Finite part of operator $K$–theory for groups finitely embeddable into Hilbert space and the degree of nonrigidity of manifolds

Abstract

In this paper, we study lower bounds on the $K$–theory of the maximal $C^{\ast }$–algebra of a discrete group based on the amount of torsion it contains. We call this the finite part of the operator $K$–theory and give a lower bound that is valid for a large class of groups, called the finitely embeddable groups. The class of finitely embeddable groups includes all residually finite groups, amenable groups, Gromov’s monster groups, virtually torsion-free groups (eg $Out\left(F_n\right)$), and any group of analytic diffeomorphisms of an analytic connected manifold fixing a given point. We apply this result to measure the degree of nonrigidity for any compact oriented manifold $M$ with dimension $4k-1$ $\left(k>1\right)$. In this case, we derive a lower bound on the rank of the structure group $S\left(M\right)$, which is roughly defined to be the abelian group of all pairs $\left(M^{\prime },f\right)$, where $M^{\prime }$ is a compact manifold and $f:M^{\prime }\to M$ is a homotopy equivalence. In many interesting cases, we obtain a lower bound on the reduced structure group $\tilde{S}\left(M\right)$, which measures the size of the collections of compact manifolds homotopic equivalent to but not homeomorphic to $M$ by any homeomorphism at all (not necessary homeomorphism in the homotopy equivalence class).

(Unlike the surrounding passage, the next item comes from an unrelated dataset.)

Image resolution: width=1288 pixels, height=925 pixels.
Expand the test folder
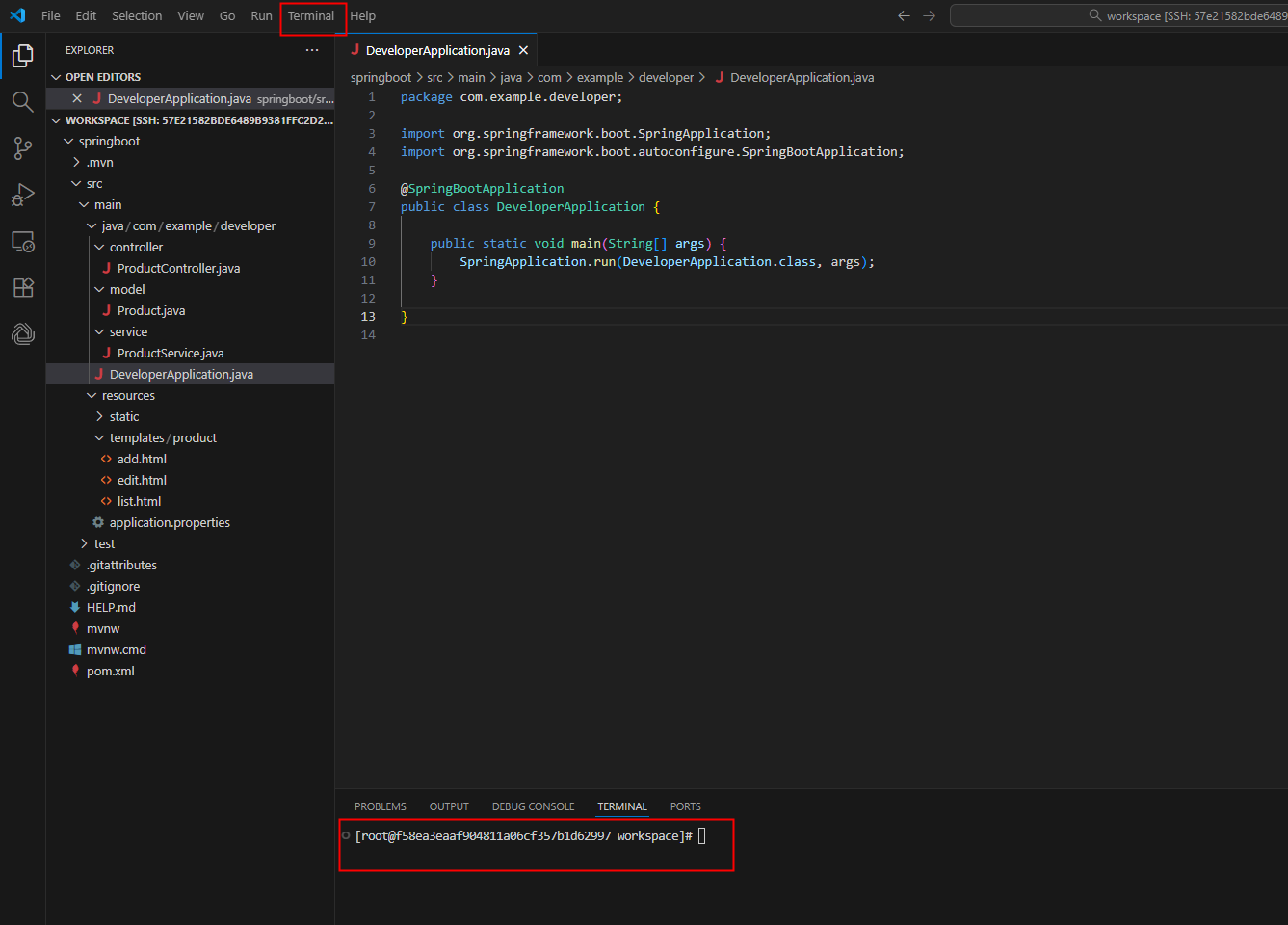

For a compact Riemannian manifold $M$ with dimension greater than or equal to $5$ and positive scalar curvature metric, there is an abelian group $P\left(M\right)$ that measures the size of the space of all positive scalar curvature metrics on $M$. We obtain a lower bound on the rank of the abelian group $P\left(M\right)$ when the compact smooth spin manifold $M$ has dimension $2k-1$ $\left(k>2\right)$ and the fundamental group of $M$ is finitely embeddable.